October 11, 2003

IBM vs. SCO, by analogy

I just read an article in the Australian Financial Review titled "Big
Blue files counterclaims against SCO over Linux,"
by William
Bulkeley of the Wall St. Journal. It is an attempt to explain the
current actions of IBM against SCO in regard to Linux. The second
paragraph says:

The new counterclaim charges that SCO infringed IBM's copyrights by
distributing IBM's contributions to Linux after SCO had violated
its Linux licence by claiming a copyright on parts of Linux
[emphasis added]

This "explanation" of the GNU
General Public License
governing Linux is so wrong-headed that I
felt compelled to try to explain it better. I wanted to come up with
an analogy explaining Linux that everyone might understand. Mind you,
I Am Not A Lawyer; this is a layman's interpretation.

In the US there is such a thing as a copyright on a collection.
Authors keep the copyrights to their individual contributions, while
the editor of the collection gets the copyright on the collection. So
for SCO to claim a copyright on parts of Linux is perfectly
legitimate, if SCO did originally create that part of Linux.

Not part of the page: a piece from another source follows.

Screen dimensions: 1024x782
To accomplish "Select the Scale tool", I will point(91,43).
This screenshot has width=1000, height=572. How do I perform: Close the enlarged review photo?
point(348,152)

Let's say a book editor by the name of Linus Torvalds decides to put
together a collection of short stories. He kicks things off by
writing the first story in his collection himself, but he wants other
writers to add their stories to his collection, so he issues his
initial one-story "collection" under a license that says
anyone can add their story to the collection, but if they do so, they
have to agree to a few terms. These terms include: (1) that adding a
short story to the collection does not give the author the right to
refuse others the authority to add their own short stories; (2)
authors cannot charge readers for the content of the short stories,
only for the reproductions (cost of paper, ink, etc., to print out the
collection) or services (if readers complain about typos or want their
own stories added but don't know how to do it, anyone can charge for
editing services); and (3) in order to make it easy to add new stories
and edit out errors in existing short stories, anyone distributing the
collection in printed form must also distribute the "source"
version of the collection, written in a desktop publishing
"markup" language, something like troff, SGML, TeX, or even
HTML. If an author believes his story is so good it should be
included in the "official" collection, he is encouraged to
submit it to the editor, who decides if it will be included in the
main collection. But if he just wants a personal version of the book
that includes his story, that's OK, too.

Writers start adding their stories to the collection. Readers start
enjoying the collection. Soon corporate publishers, like IBM, Caldera,
and SGI, start adding stories too.

But suddenly one author, whose initials are SCO, says to the world,
"Hey, there's a short story of ours in this collection and we didn't
put it there; also we're not getting paid for it; so we've decided
that we're going to charge all readers for the entire collection of
short stories, so we can make money on this deal." IBM replies,
"Wait a minute! If it's yours and you didn't put it there, tell
us which one it is and it'll get taken out. But you can't charge
readers for the entire collection of short stories! You don't have
permission to charge readers for our story; nor, for that
matter, for the stories submitted by all the other writers in the
collection." To which SCO says, "We don't care about that.
Our story is the best in the collection. That gives us the right to
charge for the whole collection. And, by the way, we also don't like
the 'markup' source version being distributed, since that makes it
easy for other people with printers to print out copies of the
collection, and they shouldn't do that without paying us. We intend to
put a stop to all this." And there it now stands.

I hope this analogy makes it clear, at least to an extent, what is
wrong with SCO's claims. If SCO feels that its story is included in
the collection without permission it should work to remove its story,
but it cannot try to claim ownership of nor charge for the entire
collection just because it thinks its story is the best one in the
collection. This would amount to stealing the copyrights of all the
other writers, as well as the editor's copyright over the collection
as a whole.

David Sanford is an independent software developer.